**What you have to do**
In the listing below, every entry should be duplicated exactly.

**Record extracts**
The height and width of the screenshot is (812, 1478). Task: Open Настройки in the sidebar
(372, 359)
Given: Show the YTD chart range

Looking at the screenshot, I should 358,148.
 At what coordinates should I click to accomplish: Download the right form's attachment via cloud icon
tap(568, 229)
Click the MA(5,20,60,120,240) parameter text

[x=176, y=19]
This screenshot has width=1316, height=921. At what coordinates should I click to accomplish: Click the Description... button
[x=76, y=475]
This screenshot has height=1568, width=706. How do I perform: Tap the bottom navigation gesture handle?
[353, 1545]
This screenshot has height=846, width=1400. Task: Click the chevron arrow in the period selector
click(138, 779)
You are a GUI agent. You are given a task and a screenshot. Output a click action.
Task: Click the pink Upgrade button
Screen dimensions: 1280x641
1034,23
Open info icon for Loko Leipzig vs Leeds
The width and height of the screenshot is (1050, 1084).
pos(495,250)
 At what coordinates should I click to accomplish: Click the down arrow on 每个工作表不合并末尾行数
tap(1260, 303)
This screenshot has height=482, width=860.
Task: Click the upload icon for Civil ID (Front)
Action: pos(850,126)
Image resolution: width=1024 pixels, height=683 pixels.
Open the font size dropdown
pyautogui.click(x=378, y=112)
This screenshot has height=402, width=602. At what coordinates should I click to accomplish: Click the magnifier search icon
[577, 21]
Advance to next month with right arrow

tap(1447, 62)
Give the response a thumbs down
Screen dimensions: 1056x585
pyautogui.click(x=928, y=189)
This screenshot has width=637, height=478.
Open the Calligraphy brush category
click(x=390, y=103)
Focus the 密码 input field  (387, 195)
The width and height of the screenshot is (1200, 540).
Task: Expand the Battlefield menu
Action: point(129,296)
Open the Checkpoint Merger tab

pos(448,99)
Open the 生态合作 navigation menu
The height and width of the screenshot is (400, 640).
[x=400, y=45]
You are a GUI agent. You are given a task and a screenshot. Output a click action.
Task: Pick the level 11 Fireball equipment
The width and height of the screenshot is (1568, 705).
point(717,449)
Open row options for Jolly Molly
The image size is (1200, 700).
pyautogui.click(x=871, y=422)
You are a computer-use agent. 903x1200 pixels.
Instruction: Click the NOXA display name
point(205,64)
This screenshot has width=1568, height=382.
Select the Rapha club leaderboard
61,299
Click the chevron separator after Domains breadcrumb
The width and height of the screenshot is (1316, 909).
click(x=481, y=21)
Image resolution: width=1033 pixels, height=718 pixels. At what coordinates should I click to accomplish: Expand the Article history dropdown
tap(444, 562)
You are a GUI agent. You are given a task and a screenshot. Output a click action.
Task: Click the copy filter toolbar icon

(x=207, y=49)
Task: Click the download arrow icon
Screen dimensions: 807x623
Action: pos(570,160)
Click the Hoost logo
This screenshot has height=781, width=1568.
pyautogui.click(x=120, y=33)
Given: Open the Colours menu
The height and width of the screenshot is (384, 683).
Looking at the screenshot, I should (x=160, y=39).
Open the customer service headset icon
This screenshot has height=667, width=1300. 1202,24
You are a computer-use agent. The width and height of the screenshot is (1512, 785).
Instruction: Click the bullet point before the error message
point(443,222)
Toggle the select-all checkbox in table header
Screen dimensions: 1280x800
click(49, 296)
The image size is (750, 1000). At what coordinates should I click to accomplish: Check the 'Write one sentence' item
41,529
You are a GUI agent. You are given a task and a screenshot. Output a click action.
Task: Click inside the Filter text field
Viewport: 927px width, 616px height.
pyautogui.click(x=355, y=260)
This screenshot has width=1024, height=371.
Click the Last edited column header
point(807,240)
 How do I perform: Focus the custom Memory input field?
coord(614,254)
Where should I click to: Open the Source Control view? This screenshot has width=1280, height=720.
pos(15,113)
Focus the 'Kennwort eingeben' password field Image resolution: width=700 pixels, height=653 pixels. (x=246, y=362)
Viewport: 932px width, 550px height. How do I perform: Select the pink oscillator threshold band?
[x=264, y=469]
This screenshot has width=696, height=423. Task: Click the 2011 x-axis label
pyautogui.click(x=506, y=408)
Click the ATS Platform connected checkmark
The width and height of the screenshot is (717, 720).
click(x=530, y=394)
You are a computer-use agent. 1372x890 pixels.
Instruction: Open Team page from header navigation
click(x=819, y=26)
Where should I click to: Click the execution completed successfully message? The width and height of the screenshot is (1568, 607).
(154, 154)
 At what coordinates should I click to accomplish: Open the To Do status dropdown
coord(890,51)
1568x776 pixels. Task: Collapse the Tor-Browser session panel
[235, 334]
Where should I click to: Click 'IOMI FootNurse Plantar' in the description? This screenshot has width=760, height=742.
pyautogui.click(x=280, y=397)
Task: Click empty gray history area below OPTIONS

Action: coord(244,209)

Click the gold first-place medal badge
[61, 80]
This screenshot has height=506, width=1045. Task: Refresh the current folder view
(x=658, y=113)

**Written response**
The height and width of the screenshot is (812, 1478). Task: Open Настройки in the sidebar
(372, 359)
Given: Show the YTD chart range

Looking at the screenshot, I should 358,148.
 At what coordinates should I click to accomplish: Download the right form's attachment via cloud icon
tap(568, 229)
Click the MA(5,20,60,120,240) parameter text

[x=176, y=19]
This screenshot has width=1316, height=921. At what coordinates should I click to accomplish: Click the Description... button
[x=76, y=475]
This screenshot has height=1568, width=706. How do I perform: Tap the bottom navigation gesture handle?
[353, 1545]
This screenshot has height=846, width=1400. Task: Click the chevron arrow in the period selector
click(138, 779)
You are a GUI agent. You are given a task and a screenshot. Output a click action.
Task: Click the pink Upgrade button
Screen dimensions: 1280x641
1034,23
Open info icon for Loko Leipzig vs Leeds
The width and height of the screenshot is (1050, 1084).
pos(495,250)
 At what coordinates should I click to accomplish: Click the down arrow on 每个工作表不合并末尾行数
tap(1260, 303)
This screenshot has height=482, width=860.
Task: Click the upload icon for Civil ID (Front)
Action: pos(850,126)
Image resolution: width=1024 pixels, height=683 pixels.
Open the font size dropdown
pyautogui.click(x=378, y=112)
This screenshot has height=402, width=602. At what coordinates should I click to accomplish: Click the magnifier search icon
[577, 21]
Advance to next month with right arrow

tap(1447, 62)
Give the response a thumbs down
Screen dimensions: 1056x585
pyautogui.click(x=928, y=189)
This screenshot has width=637, height=478.
Open the Calligraphy brush category
click(x=390, y=103)
Focus the 密码 input field  (387, 195)
The width and height of the screenshot is (1200, 540).
Task: Expand the Battlefield menu
Action: point(129,296)
Open the Checkpoint Merger tab

pos(448,99)
Open the 生态合作 navigation menu
The height and width of the screenshot is (400, 640).
[x=400, y=45]
You are a GUI agent. You are given a task and a screenshot. Output a click action.
Task: Pick the level 11 Fireball equipment
The width and height of the screenshot is (1568, 705).
point(717,449)
Open row options for Jolly Molly
The image size is (1200, 700).
pyautogui.click(x=871, y=422)
You are a computer-use agent. 903x1200 pixels.
Instruction: Click the NOXA display name
point(205,64)
This screenshot has width=1568, height=382.
Select the Rapha club leaderboard
61,299
Click the chevron separator after Domains breadcrumb
The width and height of the screenshot is (1316, 909).
click(x=481, y=21)
Image resolution: width=1033 pixels, height=718 pixels. At what coordinates should I click to accomplish: Expand the Article history dropdown
tap(444, 562)
You are a GUI agent. You are given a task and a screenshot. Output a click action.
Task: Click the copy filter toolbar icon

(x=207, y=49)
Task: Click the download arrow icon
Screen dimensions: 807x623
Action: pos(570,160)
Click the Hoost logo
This screenshot has height=781, width=1568.
pyautogui.click(x=120, y=33)
Given: Open the Colours menu
The height and width of the screenshot is (384, 683).
Looking at the screenshot, I should (x=160, y=39).
Open the customer service headset icon
This screenshot has height=667, width=1300. 1202,24
You are a computer-use agent. The width and height of the screenshot is (1512, 785).
Instruction: Click the bullet point before the error message
point(443,222)
Toggle the select-all checkbox in table header
Screen dimensions: 1280x800
click(49, 296)
The image size is (750, 1000). At what coordinates should I click to accomplish: Check the 'Write one sentence' item
41,529
You are a GUI agent. You are given a task and a screenshot. Output a click action.
Task: Click inside the Filter text field
Viewport: 927px width, 616px height.
pyautogui.click(x=355, y=260)
This screenshot has width=1024, height=371.
Click the Last edited column header
point(807,240)
 How do I perform: Focus the custom Memory input field?
coord(614,254)
Where should I click to: Open the Source Control view? This screenshot has width=1280, height=720.
pos(15,113)
Focus the 'Kennwort eingeben' password field Image resolution: width=700 pixels, height=653 pixels. (x=246, y=362)
Viewport: 932px width, 550px height. How do I perform: Select the pink oscillator threshold band?
[x=264, y=469]
This screenshot has width=696, height=423. Task: Click the 2011 x-axis label
pyautogui.click(x=506, y=408)
Click the ATS Platform connected checkmark
The width and height of the screenshot is (717, 720).
click(x=530, y=394)
You are a computer-use agent. 1372x890 pixels.
Instruction: Open Team page from header navigation
click(x=819, y=26)
Where should I click to: Click the execution completed successfully message? The width and height of the screenshot is (1568, 607).
(154, 154)
 At what coordinates should I click to accomplish: Open the To Do status dropdown
coord(890,51)
1568x776 pixels. Task: Collapse the Tor-Browser session panel
[235, 334]
Where should I click to: Click 'IOMI FootNurse Plantar' in the description? This screenshot has width=760, height=742.
pyautogui.click(x=280, y=397)
Task: Click empty gray history area below OPTIONS

Action: coord(244,209)

Click the gold first-place medal badge
[61, 80]
This screenshot has height=506, width=1045. Task: Refresh the current folder view
(x=658, y=113)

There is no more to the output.